**Exercise details**
Gather every line in the rows below that contains the string "sidebar", and copy each of those lines. Case counts.

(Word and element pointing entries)
──────────
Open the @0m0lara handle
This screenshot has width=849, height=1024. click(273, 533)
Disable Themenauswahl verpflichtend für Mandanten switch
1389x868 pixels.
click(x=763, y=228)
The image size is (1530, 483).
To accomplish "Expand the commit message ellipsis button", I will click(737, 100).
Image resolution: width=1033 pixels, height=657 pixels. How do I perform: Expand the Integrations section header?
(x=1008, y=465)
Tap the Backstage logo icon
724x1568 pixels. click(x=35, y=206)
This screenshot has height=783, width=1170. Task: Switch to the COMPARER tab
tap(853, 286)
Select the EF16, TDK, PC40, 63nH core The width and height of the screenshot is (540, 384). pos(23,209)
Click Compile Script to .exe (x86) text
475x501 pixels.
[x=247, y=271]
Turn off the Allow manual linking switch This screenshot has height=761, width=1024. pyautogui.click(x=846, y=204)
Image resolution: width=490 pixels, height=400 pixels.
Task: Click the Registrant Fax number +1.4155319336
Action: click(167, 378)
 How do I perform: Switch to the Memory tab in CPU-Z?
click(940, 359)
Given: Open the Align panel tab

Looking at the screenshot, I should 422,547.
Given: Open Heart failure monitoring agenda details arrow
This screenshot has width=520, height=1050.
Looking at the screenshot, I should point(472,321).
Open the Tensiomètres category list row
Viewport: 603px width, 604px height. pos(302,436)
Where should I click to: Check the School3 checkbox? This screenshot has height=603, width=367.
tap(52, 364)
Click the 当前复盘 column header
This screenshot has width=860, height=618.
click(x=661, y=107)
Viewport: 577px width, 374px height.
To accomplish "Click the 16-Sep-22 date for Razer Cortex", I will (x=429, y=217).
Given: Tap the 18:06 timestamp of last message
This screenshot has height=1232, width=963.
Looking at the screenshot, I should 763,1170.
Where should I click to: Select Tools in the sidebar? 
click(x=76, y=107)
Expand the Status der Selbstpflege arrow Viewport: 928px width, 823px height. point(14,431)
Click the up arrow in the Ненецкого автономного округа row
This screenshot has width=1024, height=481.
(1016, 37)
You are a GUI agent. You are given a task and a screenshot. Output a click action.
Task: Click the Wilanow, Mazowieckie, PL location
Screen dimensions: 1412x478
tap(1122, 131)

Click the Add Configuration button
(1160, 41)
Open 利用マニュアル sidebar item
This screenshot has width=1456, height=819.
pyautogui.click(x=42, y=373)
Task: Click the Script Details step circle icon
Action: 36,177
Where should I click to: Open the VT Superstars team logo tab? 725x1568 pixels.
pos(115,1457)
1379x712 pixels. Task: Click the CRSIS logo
──────────
**Reply**
Where should I click to: Select Tools in the sidebar? 
Open 利用マニュアル sidebar item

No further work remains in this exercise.